兩枚金色拳影在空中對撞,“轟”的一聲巨響,室內空間一陣劇烈波動,拳風潰散,竟然平分秋色。
光頭男子心中一驚,退後一步,有心祭出法寶,卻怕傷及狂鷹背後的二王子。
狂鷹目光中露出一絲興奮之色,說道:“‘金剛訣’第三層,很好,再吃本座兩拳。”
一邊說話,一邊向前踏出一步,左右雙拳同時擊出,兩枚拳影一前一後到了光頭男子胸前。
光頭男子顧不得多想,兩眼一鼓,擰腰挫步,冷哼一聲,碗口般大小的一對拳頭擋了上去。
“轟,轟”兩聲巨響在室內響起,一大團金色光影在室內閃爍不定,光頭男子身上衣衫飄飛,狂鷹臉上冷風撲面。

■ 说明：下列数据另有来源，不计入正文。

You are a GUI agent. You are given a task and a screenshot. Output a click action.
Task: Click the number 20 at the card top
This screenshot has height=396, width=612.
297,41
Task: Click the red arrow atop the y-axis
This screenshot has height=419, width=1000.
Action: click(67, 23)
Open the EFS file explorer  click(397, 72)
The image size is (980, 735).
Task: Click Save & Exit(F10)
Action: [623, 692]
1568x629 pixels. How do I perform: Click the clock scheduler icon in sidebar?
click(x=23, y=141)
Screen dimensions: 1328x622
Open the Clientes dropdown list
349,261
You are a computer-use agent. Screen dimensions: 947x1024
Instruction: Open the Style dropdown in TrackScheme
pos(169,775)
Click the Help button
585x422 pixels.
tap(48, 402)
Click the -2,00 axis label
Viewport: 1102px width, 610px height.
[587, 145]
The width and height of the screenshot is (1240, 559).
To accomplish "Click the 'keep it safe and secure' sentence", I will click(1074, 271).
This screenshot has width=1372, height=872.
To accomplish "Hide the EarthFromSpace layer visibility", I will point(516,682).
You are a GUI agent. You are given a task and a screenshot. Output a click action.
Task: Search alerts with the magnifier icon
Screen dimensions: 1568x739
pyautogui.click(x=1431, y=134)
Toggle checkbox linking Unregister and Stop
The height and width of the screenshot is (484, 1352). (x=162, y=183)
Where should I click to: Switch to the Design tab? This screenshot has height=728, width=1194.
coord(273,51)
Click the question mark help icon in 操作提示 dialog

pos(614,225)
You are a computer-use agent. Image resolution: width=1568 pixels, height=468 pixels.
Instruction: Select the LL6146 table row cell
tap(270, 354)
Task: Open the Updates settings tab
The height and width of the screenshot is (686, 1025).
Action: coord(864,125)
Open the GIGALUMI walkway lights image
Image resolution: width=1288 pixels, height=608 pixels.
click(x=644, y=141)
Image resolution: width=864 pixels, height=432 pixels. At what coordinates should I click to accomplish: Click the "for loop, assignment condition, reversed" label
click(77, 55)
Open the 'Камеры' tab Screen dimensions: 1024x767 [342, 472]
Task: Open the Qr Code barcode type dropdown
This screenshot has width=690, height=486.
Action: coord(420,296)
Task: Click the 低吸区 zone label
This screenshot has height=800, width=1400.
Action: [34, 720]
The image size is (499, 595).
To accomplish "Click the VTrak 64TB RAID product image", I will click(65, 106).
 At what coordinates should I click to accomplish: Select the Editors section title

二王子早已被面前兩人肉搏般的打鬥驚呆,可惜全身僵硬無法動彈分毫。
“好,再來兩拳試試。”狂鷹再次踏上一步,二人間的距離已經不足一丈。
“試試就試試!”棋逢對手,光頭男子絲毫沒有落在下風,膽氣頓時足了起來,不甘示弱地再次擊出兩拳。
“再來!”狂鷹厲喝道。
光頭男子已經打出了真火,雙目中精光四射,大吼一聲,十成力道擊出兩拳。
沒想到,狂鷹左拳照舊擊出,右臂間爆出一團黑光,手掌中突然多出了一枚漆黑的四尺長斷劍,一劍刺入光頭男子胸膛。對於光頭男子擊出的左拳不管不顧,任由其落在胸前黑甲之上。
光頭男子只感到體內的精血呼地一下向斷劍中涌去。目光中露出驚駭欲絕之色,大吼一聲,不退反進,迎着長劍而去,右手閃電般收回,再次擊出一拳,撞向狂鷹的腦袋。似乎想和對方同歸於盡,可惜這一拳卻是輕飄飄的,沒有幾分力道。
卻看到狂鷹嘴角邊的譏笑更濃,持劍的右手斜着向右隨意一揮,藉着光頭男子方纔的一拳之勢,飄然後退。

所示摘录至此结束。